CMS Technical Design Report, Volume II: Physics Performance
Albert De Roeck; Albert De Roeck; CERN, Switzerland for the Editorial Board of Journal of Physics G: Nuclear and Particle Physics
Журнал:
Journal of Physics G: Nuclear and Particle Physics
Дата:
2007-06-01
Аннотация:
The Large Hadron Collider (LHC) is expected to start operating at the European Particle Physics Laboratory, CERN, near Geneva, Switzerland, by the end of 2007. The LHC will collide two proton beams head-on with a total centre-of-mass system energy of 14 TeV and will thus offer a unique opportunity to study particle interactions at the TeV energy scale. The data that will be collected by experiments at the LHC are expected to be decisive in answering fundamental questions such as the origin of the electro-weak symmetry breaking in Nature. The most popular hypothesis to date is the existence of a Higgs field and an associated new type of particle, the Higgs boson, which is yet to be discovered. Furthermore, the LHC will break new ground in the quest for evidence of physics beyond the Standard Model of particle physics.
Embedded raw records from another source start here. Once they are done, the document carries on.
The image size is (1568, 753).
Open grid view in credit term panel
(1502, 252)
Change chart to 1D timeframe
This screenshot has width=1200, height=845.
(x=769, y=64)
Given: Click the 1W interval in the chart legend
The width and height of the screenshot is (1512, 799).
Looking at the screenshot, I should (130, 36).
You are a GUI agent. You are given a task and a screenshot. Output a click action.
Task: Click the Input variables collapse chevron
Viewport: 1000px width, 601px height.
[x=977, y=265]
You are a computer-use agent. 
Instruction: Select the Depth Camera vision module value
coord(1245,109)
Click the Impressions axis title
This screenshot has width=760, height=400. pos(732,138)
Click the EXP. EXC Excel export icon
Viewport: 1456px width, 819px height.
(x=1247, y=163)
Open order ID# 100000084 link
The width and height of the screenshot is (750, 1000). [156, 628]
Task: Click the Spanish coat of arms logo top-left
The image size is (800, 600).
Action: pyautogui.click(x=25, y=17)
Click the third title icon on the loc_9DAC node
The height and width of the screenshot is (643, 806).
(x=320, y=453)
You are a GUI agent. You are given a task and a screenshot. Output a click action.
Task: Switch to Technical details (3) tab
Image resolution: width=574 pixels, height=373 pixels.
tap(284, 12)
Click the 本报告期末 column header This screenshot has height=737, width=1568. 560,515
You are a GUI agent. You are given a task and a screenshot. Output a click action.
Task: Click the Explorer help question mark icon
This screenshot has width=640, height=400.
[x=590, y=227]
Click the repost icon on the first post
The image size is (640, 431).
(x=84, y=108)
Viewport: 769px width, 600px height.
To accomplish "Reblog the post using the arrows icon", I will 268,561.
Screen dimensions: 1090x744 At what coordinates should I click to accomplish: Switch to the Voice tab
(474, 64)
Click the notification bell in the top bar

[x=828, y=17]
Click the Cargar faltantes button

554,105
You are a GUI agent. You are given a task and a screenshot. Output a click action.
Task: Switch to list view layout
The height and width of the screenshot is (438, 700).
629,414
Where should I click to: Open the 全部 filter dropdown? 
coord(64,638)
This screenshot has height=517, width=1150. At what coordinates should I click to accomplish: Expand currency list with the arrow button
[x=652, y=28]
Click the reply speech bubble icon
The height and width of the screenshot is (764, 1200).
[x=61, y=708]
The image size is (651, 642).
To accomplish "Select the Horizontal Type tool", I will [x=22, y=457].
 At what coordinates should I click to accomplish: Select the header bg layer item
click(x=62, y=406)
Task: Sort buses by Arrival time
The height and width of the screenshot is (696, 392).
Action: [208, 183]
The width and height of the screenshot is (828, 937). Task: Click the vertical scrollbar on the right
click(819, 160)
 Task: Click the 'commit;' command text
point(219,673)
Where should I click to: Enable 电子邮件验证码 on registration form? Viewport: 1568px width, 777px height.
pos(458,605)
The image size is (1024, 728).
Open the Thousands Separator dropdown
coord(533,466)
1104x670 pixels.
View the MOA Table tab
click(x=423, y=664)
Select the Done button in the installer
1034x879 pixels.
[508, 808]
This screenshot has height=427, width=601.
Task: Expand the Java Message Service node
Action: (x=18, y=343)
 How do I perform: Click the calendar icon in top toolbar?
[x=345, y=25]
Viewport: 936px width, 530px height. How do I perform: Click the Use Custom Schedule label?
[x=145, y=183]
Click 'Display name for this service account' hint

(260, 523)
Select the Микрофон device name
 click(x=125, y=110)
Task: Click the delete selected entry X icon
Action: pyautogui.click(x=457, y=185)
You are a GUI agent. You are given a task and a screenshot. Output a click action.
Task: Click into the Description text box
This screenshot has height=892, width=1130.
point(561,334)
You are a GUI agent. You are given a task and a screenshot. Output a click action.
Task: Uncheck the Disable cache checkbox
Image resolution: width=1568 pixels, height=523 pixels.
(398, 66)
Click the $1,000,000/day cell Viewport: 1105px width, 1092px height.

New phenomena such as supersymmetry, extra dimensions, new gauge bosons, or new strongly interacting physics may well be within the reach of the LHC. Such new phenomena at the TeV scale are often required when taking into account all the cosmological and particle physics observations to date, and to stabilize the predictions of the Standard Model. The CMS experiment is one of the two general purpose detectors designed for the search for new physics at the LHC. Together with ATLAS, CMS will study proton–proton collisions at the highest energies ever realized in the laboratory and sift through billions of events to find, at the start, a handful of unusual ones. However, these events may set the course of our understanding of space and matter for decades to come. This special issue of Journal of Physics G: Nuclear and Particle Physics is dedicated to the publication of the second volume of the CMS Physics Technical Design Report. The first volume contains the detector performance capabilities and is available via the CMS web page: http://cmsdoc.cern.ch/cms/cpt/tdr/ptdr1_final_bw_full.pdf This second volume covers the capability of the CMS experiment to address physics at the LHC, presenting a large number of physics analyses performed with very detailed simulations of signal and backgrounds, within today's approximations and modelling of these signals and backgrounds. By publication of the CMS Physics Technical Design Report in Journal of Physics G we hope to offer to the wider physics community an in-depth view of the physics capabilities provided by this unique scientific instrument.